■ Requirements ■
Render the data below as a numbered list, leaving out any blank lines.

■ Data supplied ■
■ ■ ■
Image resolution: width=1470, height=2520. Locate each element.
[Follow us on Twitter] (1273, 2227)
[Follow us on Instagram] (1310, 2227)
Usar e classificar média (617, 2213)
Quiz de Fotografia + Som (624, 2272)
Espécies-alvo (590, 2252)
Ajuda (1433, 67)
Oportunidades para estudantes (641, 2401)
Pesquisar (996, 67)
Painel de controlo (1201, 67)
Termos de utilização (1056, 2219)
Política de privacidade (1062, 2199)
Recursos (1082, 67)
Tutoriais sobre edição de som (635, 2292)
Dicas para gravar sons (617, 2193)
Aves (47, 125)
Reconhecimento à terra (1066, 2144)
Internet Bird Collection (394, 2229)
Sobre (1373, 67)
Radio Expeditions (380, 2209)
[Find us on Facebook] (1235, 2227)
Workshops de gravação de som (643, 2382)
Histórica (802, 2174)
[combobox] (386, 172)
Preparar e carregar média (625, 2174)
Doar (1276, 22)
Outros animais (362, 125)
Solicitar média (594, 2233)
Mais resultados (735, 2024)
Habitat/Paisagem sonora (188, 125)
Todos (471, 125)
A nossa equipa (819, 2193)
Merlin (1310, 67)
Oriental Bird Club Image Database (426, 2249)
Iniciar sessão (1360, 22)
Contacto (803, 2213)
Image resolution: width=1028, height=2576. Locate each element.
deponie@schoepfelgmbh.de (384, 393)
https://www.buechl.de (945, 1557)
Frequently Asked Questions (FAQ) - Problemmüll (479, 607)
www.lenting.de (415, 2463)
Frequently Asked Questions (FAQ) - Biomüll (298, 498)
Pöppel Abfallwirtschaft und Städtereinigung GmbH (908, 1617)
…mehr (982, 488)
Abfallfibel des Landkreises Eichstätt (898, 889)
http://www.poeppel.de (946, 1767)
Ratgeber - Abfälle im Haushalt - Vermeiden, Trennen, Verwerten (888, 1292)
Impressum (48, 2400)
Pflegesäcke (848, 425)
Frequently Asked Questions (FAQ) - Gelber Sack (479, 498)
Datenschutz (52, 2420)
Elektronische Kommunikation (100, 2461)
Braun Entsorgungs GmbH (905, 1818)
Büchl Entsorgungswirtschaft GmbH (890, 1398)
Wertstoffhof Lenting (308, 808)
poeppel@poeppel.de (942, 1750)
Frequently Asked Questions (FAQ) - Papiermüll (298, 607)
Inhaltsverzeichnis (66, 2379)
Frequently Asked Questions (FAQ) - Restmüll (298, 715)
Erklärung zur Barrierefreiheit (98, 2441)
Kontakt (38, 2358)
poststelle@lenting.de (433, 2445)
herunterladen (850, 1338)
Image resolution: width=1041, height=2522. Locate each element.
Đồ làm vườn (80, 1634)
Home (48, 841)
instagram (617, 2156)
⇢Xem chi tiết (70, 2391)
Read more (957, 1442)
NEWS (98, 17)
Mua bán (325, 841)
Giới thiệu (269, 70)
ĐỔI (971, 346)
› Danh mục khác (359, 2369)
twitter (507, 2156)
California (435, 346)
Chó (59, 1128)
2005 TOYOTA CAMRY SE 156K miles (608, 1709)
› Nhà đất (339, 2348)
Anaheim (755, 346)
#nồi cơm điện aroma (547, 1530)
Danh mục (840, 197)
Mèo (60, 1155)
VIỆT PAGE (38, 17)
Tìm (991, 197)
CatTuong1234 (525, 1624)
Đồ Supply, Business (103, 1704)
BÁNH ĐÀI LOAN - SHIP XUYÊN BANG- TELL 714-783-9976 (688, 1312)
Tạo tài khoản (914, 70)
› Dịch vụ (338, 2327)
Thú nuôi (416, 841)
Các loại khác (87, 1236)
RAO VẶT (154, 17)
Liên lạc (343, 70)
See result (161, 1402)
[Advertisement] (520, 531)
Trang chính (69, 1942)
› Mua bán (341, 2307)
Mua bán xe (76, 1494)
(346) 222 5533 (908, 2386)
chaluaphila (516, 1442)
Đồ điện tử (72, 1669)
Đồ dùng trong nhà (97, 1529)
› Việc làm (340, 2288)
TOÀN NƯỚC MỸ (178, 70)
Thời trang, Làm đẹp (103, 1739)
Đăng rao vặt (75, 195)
■ ■ ■
■ Response ■
1. Image resolution: width=1470, height=2520. Locate each element.
2. [Follow us on Twitter] (1273, 2227)
3. [Follow us on Instagram] (1310, 2227)
4. Usar e classificar média (617, 2213)
5. Quiz de Fotografia + Som (624, 2272)
6. Espécies-alvo (590, 2252)
7. Ajuda (1433, 67)
8. Oportunidades para estudantes (641, 2401)
9. Pesquisar (996, 67)
10. Painel de controlo (1201, 67)
11. Termos de utilização (1056, 2219)
12. Política de privacidade (1062, 2199)
13. Recursos (1082, 67)
14. Tutoriais sobre edição de som (635, 2292)
15. Dicas para gravar sons (617, 2193)
16. Aves (47, 125)
17. Reconhecimento à terra (1066, 2144)
18. Internet Bird Collection (394, 2229)
19. Sobre (1373, 67)
20. Radio Expeditions (380, 2209)
21. [Find us on Facebook] (1235, 2227)
22. Workshops de gravação de som (643, 2382)
23. Histórica (802, 2174)
24. [combobox] (386, 172)
25. Preparar e carregar média (625, 2174)
26. Doar (1276, 22)
27. Outros animais (362, 125)
28. Solicitar média (594, 2233)
29. Mais resultados (735, 2024)
30. Habitat/Paisagem sonora (188, 125)
31. Todos (471, 125)
32. A nossa equipa (819, 2193)
33. Merlin (1310, 67)
34. Oriental Bird Club Image Database (426, 2249)
35. Iniciar sessão (1360, 22)
36. Contacto (803, 2213)
37. Image resolution: width=1028, height=2576. Locate each element.
38. deponie@schoepfelgmbh.de (384, 393)
39. https://www.buechl.de (945, 1557)
40. Frequently Asked Questions (FAQ) - Problemmüll (479, 607)
41. www.lenting.de (415, 2463)
42. Frequently Asked Questions (FAQ) - Biomüll (298, 498)
43. Pöppel Abfallwirtschaft und Städtereinigung GmbH (908, 1617)
44. …mehr (982, 488)
45. Abfallfibel des Landkreises Eichstätt (898, 889)
46. http://www.poeppel.de (946, 1767)
47. Ratgeber - Abfälle im Haushalt - Vermeiden, Trennen, Verwerten (888, 1292)
48. Impressum (48, 2400)
49. Pflegesäcke (848, 425)
50. Frequently Asked Questions (FAQ) - Gelber Sack (479, 498)
51. Datenschutz (52, 2420)
52. Elektronische Kommunikation (100, 2461)
53. Braun Entsorgungs GmbH (905, 1818)
54. Büchl Entsorgungswirtschaft GmbH (890, 1398)
55. Wertstoffhof Lenting (308, 808)
56. poeppel@poeppel.de (942, 1750)
57. Frequently Asked Questions (FAQ) - Papiermüll (298, 607)
58. Inhaltsverzeichnis (66, 2379)
59. Frequently Asked Questions (FAQ) - Restmüll (298, 715)
60. Erklärung zur Barrierefreiheit (98, 2441)
61. Kontakt (38, 2358)
62. poststelle@lenting.de (433, 2445)
63. herunterladen (850, 1338)
64. Image resolution: width=1041, height=2522. Locate each element.
65. Đồ làm vườn (80, 1634)
66. Home (48, 841)
67. instagram (617, 2156)
68. ⇢Xem chi tiết (70, 2391)
69. Read more (957, 1442)
70. NEWS (98, 17)
71. Mua bán (325, 841)
72. Giới thiệu (269, 70)
73. ĐỔI (971, 346)
74. › Danh mục khác (359, 2369)
75. twitter (507, 2156)
76. California (435, 346)
77. Chó (59, 1128)
78. 2005 TOYOTA CAMRY SE 156K miles (608, 1709)
79. › Nhà đất (339, 2348)
80. Anaheim (755, 346)
81. #nồi cơm điện aroma (547, 1530)
82. Danh mục (840, 197)
83. Mèo (60, 1155)
84. VIỆT PAGE (38, 17)
85. Tìm (991, 197)
86. CatTuong1234 (525, 1624)
87. Đồ Supply, Business (103, 1704)
88. BÁNH ĐÀI LOAN - SHIP XUYÊN BANG- TELL 714-783-9976 (688, 1312)
89. Tạo tài khoản (914, 70)
90. › Dịch vụ (338, 2327)
91. Thú nuôi (416, 841)
92. Các loại khác (87, 1236)
93. RAO VẶT (154, 17)
94. Liên lạc (343, 70)
95. See result (161, 1402)
96. [Advertisement] (520, 531)
97. Trang chính (69, 1942)
98. › Mua bán (341, 2307)
99. Mua bán xe (76, 1494)
100. (346) 222 5533 (908, 2386)
101. chaluaphila (516, 1442)
102. Đồ điện tử (72, 1669)
103. Đồ dùng trong nhà (97, 1529)
104. › Việc làm (340, 2288)
105. TOÀN NƯỚC MỸ (178, 70)
106. Thời trang, Làm đẹp (103, 1739)
107. Đăng rao vặt (75, 195)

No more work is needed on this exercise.